This report adds to previous reports (see References) new preliminary results from data mining and text analysis of the newsletter outputs published by the selected stakeholders at
the EU level. The goal of these quarterly reports is to address the first research question of the BARCOVID project: “How have the Covid-19 crisis, the state-imposed measures and their consequences affected the industrial relations landscape in EU27 and 5 candidate countries?” To respond to this question, text data (text extractions) were collected from social
partners’ press releases and newsletters at the EU level and then further analysed. In total, 1,428 texts were extracted from the newsletters of organizations, particularly WageIndicator (20%), ETUI (12%), BusinessEurope (10%), UniEurope (5%), country-level newsletters letters (40%), and others (12%), between March 2020 and March 2022 based on the selected list of keywords (see Annex).
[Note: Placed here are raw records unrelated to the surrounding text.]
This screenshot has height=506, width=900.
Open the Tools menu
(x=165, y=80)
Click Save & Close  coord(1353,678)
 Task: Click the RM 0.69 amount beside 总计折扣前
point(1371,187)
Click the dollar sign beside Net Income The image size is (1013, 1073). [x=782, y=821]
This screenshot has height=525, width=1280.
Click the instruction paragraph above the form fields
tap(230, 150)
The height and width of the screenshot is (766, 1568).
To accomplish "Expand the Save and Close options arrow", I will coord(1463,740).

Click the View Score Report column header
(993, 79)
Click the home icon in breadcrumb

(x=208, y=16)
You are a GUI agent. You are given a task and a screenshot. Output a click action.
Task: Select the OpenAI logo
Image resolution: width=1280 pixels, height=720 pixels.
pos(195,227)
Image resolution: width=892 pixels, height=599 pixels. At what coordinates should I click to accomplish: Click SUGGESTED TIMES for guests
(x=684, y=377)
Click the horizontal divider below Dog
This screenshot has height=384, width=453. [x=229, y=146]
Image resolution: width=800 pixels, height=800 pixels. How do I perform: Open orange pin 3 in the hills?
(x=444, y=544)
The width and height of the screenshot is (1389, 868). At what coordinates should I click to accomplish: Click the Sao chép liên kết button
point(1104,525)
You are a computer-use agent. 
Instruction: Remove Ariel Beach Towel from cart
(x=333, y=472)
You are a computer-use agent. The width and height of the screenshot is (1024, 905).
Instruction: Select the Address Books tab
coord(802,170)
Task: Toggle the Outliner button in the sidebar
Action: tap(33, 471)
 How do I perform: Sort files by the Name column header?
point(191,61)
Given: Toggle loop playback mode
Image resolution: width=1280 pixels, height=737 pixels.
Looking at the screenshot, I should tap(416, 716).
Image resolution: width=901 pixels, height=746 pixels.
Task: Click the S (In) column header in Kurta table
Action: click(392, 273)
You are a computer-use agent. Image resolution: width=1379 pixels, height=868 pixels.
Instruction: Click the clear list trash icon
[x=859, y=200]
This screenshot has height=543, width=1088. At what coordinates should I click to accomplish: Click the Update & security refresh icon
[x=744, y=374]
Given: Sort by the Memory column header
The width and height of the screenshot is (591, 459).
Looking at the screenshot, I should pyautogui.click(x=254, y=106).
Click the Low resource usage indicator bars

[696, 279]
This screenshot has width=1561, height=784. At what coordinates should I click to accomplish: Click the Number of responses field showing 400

As already explained in the First Quarterly Report, the methodology consists of the text mining techniques (using Python), supported by qualitative and quantitative text analysis of the newsletter outputs. The analysis illustrated in this report presents a qualitative analysis of the newsletter outputs that were published in 2020, thus, during the first year of the pandemic. The data extractions were examined using the Dedoose software and, based on the coding of the key themes, 518 text items were selected and analysed. In this report, the focus is not only on the policy measures that were discussed during the designated time, but also on the whole discourse between social partners, including the channels of communications and the different key issues discussed.

The analysis also proposes a comparison of the findings observed at country level, within the theoretical framework of the welfare regimes. The countries in the sample were categorised according to the welfare regimes classification (Esping-Andersen, 1990; Ferrera, 1996,; Adascalitei, 2012) as follows: Conservative regimes (Austria, France, Germany, Luxembourg, Netherlands), Liberal regimes (Ireland and United Kingdom), Mediterranean countries (Greece, Italy, Portugal, Spain and Cyprus), Social Democratic Regimes (Denmark, Finland, Sweden and Iceland) and Central and Eastern Europe (Czechia, Croatia, Hungary, Poland, Slovakia, and Slovenia).